Management maintains allowances for doubtful accounts for estimated losses
resulting from the inability of its customers to make required payments. If the
financial condition of the Company's customers were to deteriorate, resulting in
an impairment of their ability to make payments, additional allowances may be
required. Management also records estimates for customer returns and discounts
offered to customers. Should a greater proportion of customers return goods and
take advantage of discounts than estimated by the Company, additional allowances
may be required.

Inventories

Management identifies slow moving or obsolete inventories and estimates
appropriate loss provisions related to these inventories. Historically, these
loss provisions have not been significant as the vast majority of the Company's
inventories are considered saleable and the Company has been able to liquidate
any slow moving or obsolete inventories through the Company's factory clearance
center or through various discounts to customers. Should management encounter
difficulties liquidating slow moving or obsolete inventories, additional
provisions may be required.

Pension benefits

Management records an accrual for pension costs associated with the Company
sponsored noncontributory defined benefit pension plans covering the union and
non-union workers of the



13


Company's operations. Future adverse changes in market conditions or poor
operating results of underlying plan assets could result in losses or a higher
accrual.



Income taxes

Currently, management has not recorded a valuation allowance to reduce its
deferred tax assets to the amount that it believes is more likely than not to be
realized. The Company has considered future taxable income and ongoing prudent
and feasible tax planning strategies in assessing the need for the valuation
allowance, however in the event the Company were to determine that it would not
be able to realize all or part of its net deferred tax assets in the future, an
adjustment to the deferred tax assets would be charged to income in the period
such determination was made. Likewise, should the Company determine that it
would be able to realize its deferred tax assets in the future in excess of its
net recorded amount, an adjustment to the deferred tax assets would increase
income in the period such determination was made.

Restructuring costs

As disclosed in Note 2 of Notes to the Interim Unaudited Condensed Consolidated
Financial Statements, in 2001 management established an accrual for estimated
restructuring and realignment costs associated with the closing of its
Nelsonville manufacturing facility. The Company expects no additional
restructuring and realignment costs associated with this plan, however should
the Company incur additional costs related to the closing of the manufacturing
facility, additional accruals may be required.
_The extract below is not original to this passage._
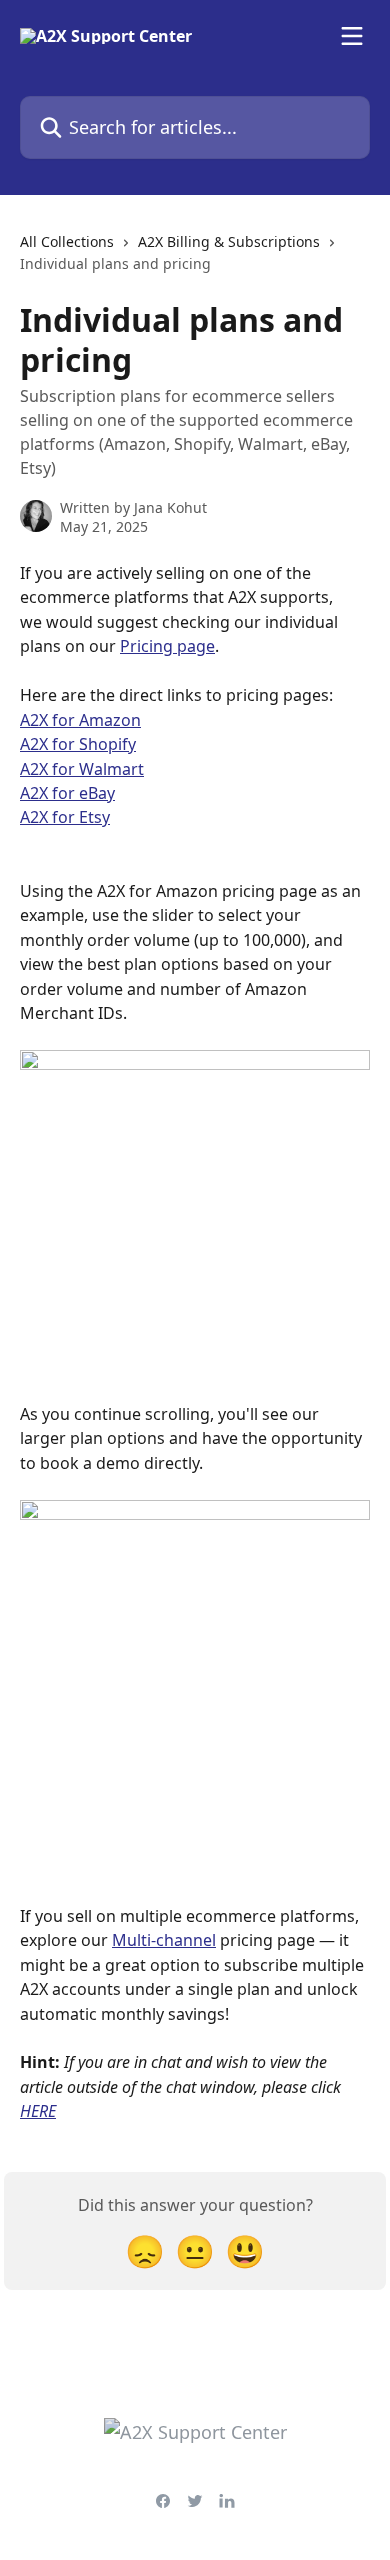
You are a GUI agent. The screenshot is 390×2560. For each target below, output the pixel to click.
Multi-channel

SAFE HARBOR STATEMENT UNDER THE PRIVATE SECURITIES LITIGATION REFORM ACT OF
1995.

The foregoing Management's Discussion and Analysis of Financial Condition and
Results of Operations contains forward-looking statements within the meaning of
Section 21E of the Securities Exchange Act of 1934, as amended, and Section 27A
of the Securities Act of 1933, as amended, which are intended to be covered by
the safe harbors created thereby. Those statements include, but may not be
limited to, all statements regarding intent, beliefs, expectations, projections,
forecasts, and plans of the Company and its management and include any
statements regarding gross margin (paragraphs 4 and 10), and selling, general
and administrative expenses (paragraph 5). Investors are cautioned that such
statements involve risks and uncertainties, including, but not limited to,
changes in consumer demand, seasonal fluctuations, impact of weather,
competition, reliance on suppliers, changing retailing trends, reliance on
foreign manufacturing, changes in tax rates, capital expenditures, limited
protection of proprietary technology, and other risks, uncertainties and factors
described in the Company's most recent Annual Report on Form 10-K and other
filings from time to time with the Securities and Exchange Commission. One or
more of these factors have affected, and in the future could affect the
Company's business and financial results and cause actual results to differ
materially from plans and projections. Although the Company and its management
believe that the assumptions underlying the forward-looking statements contained
herein are reasonable, any of the assumptions could be inaccurate. Therefore,
there can be no assurance that the forward-looking statements included herein
will prove to be accurate. In light of the significant uncertainties inherent in
the forward-looking statements contained herein, the inclusion of such
information should not be regarded as a representation by




14


the Company, its management or any other person that the Company's objectives
and plans will be achieved. All forward-looking statements made herein are based
on information presently available to the management of the Company. The Company
undertakes no obligation to publicly update or revise any forward-looking
statements.


PART 1 - FINANCIAL INFORMATION

ITEM 3 - QUANTITATIVE AND QUALITATIVE DISCLOSURES ABOUT MARKET RISK

There have been no material changes since December 31, 2001.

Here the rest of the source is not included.